日本語の音節は基本的には子音+母音がほとんどなので、『美しい』と言う場合、『う、つ、く、し、い』と5音節になるけれど、日本語はアクセントがはっきしていないフラットな音の言語なので、この5音節を僕ら日本人は、一つの音節のように『うつくしい』と口にします。
一方英語の場合、『Beautiful』は『Beau-ti-ful』と3音節になるのですが、これを日本人が日本語を話すように1音節のように『Beautiful』と口にしてしまうとどれだけ奇麗な発音であっても理解してもらえません。尚更、舞台ならそれが顕著。
それ以外にも今、新しい層が見えて、そこにどうやったらたどり着けるのか、今までそこにいったことはないけど、それが『ある』ということがわかったので、どうにかしてそこへたどり着けるように、四苦八苦しています。
昨日見た彼女の演技は確実にそこにいるんだろうなと感じました。
ケイト・ブランシェット
今日は映画草子の亜流、舞台草子を徒然に書き綴りたいと思います。
舞台草子、徒然と・・・。
【Big and Small (Gross und Klein)】
蜷川カンパニーで日本人にはおなじみのバービカンセンターで、ドイツの劇作家ボーソ・ストラウスの「Big and Small」をケイト・ブランシェットを主演、Benedict Andrewsを演出に迎えたSydney Theatre Companyの公演。2週間ほどの短い公演でしかも僕の本番とかぶってしまうので(えらい違いだけどね)、自分の本番前、マチネを利用してみてきました。
世間の喧噪の中で、自分でありたいが為、人から受け入れられず、不思議な空間に迷いこみその中で自分を見つめ直していくお話。シュールな物語展開をシュールな演出でまとめていました。
ケイトさん、もーね、最初に20分くらいのモノログの圧巻から始まります。僕も結構長いモノログをやったことがあるので、なんつーか、すごいなと。
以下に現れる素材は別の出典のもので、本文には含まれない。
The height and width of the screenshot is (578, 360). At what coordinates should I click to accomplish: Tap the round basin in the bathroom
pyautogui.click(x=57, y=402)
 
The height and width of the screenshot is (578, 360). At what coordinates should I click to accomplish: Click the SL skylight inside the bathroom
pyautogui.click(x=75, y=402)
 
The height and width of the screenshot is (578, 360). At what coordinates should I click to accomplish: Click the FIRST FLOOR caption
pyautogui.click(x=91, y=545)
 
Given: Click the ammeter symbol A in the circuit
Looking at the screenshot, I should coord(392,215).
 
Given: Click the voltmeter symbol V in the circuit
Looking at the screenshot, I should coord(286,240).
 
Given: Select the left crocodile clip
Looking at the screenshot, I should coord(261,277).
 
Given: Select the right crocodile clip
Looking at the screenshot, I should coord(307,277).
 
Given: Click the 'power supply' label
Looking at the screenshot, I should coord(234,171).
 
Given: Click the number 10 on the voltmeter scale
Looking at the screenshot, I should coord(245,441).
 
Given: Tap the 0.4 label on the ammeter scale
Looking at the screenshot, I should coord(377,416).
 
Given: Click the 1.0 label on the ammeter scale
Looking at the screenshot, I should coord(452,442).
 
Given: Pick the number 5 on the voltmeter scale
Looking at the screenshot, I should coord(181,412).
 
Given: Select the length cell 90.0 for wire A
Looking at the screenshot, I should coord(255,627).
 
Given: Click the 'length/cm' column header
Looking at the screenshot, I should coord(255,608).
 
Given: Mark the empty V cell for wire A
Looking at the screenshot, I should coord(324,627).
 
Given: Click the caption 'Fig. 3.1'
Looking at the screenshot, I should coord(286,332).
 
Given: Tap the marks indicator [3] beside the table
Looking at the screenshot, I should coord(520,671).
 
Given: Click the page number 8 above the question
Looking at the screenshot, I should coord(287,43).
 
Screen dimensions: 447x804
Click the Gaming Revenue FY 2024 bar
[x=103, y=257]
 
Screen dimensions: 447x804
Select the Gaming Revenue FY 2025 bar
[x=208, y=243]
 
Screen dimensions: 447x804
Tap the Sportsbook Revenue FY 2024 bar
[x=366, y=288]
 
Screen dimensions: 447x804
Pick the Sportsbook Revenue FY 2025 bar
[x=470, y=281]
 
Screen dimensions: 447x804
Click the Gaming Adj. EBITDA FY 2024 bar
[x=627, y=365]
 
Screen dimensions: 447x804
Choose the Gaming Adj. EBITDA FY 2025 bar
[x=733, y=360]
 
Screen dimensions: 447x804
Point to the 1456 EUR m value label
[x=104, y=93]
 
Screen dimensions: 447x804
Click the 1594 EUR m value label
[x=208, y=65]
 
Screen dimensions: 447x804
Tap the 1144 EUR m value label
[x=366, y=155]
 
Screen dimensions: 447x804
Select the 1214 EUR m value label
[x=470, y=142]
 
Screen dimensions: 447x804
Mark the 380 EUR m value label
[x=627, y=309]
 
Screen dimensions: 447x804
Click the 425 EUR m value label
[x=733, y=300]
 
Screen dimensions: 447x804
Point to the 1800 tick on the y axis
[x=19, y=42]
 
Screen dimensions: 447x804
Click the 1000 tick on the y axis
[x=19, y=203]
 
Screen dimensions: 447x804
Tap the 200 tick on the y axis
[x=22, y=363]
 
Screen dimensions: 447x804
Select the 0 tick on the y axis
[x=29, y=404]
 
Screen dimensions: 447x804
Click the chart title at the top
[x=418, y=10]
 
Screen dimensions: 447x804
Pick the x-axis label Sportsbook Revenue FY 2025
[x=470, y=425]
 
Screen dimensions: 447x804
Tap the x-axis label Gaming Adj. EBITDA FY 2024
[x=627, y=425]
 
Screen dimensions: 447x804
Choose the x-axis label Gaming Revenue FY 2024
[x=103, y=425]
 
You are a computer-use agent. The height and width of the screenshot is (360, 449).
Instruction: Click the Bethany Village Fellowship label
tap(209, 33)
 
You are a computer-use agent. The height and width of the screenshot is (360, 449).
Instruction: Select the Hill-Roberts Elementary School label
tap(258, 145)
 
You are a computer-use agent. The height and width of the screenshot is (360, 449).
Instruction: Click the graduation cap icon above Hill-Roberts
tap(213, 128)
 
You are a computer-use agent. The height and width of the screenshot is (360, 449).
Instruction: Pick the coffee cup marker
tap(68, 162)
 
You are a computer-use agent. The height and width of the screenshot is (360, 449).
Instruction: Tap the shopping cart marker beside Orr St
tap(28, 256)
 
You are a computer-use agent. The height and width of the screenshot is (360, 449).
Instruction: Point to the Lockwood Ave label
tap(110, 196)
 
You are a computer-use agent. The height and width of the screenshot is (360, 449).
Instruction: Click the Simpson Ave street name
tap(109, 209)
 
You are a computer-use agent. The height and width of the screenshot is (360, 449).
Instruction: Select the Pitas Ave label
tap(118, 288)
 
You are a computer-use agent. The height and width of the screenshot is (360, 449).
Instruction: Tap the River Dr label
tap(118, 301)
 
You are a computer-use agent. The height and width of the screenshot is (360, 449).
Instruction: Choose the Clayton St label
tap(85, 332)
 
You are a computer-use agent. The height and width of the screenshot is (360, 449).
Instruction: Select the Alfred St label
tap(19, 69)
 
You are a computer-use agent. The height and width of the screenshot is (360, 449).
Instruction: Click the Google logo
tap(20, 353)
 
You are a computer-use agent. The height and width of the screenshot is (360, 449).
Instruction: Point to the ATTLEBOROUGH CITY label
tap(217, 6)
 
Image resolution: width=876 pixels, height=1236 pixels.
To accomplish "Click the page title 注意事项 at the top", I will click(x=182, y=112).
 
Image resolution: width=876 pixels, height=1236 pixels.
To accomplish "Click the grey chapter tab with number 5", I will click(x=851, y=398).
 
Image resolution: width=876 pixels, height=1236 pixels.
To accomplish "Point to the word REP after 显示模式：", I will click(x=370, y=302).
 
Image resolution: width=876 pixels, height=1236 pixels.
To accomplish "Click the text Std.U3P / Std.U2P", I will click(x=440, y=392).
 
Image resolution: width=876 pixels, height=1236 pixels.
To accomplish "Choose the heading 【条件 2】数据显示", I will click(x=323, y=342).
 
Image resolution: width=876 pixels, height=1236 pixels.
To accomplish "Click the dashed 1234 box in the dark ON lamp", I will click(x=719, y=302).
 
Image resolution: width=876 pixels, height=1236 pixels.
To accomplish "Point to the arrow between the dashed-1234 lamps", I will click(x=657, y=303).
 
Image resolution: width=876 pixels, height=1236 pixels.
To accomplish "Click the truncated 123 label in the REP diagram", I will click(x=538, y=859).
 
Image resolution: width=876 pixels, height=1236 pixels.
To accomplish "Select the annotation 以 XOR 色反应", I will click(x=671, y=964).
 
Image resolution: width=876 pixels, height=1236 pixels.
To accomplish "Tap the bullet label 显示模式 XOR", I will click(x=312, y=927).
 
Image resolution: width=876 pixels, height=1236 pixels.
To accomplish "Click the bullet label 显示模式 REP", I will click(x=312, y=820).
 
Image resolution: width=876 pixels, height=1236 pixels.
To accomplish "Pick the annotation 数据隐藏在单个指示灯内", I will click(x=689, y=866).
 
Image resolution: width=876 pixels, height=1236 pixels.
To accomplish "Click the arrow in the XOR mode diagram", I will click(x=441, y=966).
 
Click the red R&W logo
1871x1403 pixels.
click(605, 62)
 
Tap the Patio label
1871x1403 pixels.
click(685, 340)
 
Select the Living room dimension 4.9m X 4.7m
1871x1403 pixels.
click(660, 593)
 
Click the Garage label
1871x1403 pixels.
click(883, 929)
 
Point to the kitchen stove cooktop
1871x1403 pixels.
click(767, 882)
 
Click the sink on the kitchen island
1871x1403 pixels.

とても良い意味で教科書、んー、強化書じゃないな。Z会の参考書だな(受験で苦労した人はしってるはず!)Z会の参考書ですよまさに。もー難しい問題しかのってない、でもこれをクリアすると、すんごく為になるし、賢くなるの。
ラストミニッツでチケットをとったので、残念ながらすべてがちゃんと見れたわけではないですが、彼女の演技を十分に堪能させてもらいました。
嬉しい事に、僕も本番中、いろいろ試してみたいことがあります。
それにしてもほんと、見終わったとは凹みました。
なんでって、それは言いたくないのさ。
おっし、今日も本番頑張ろう!
みなさんも今週一週間それでは頑張ってくださーい。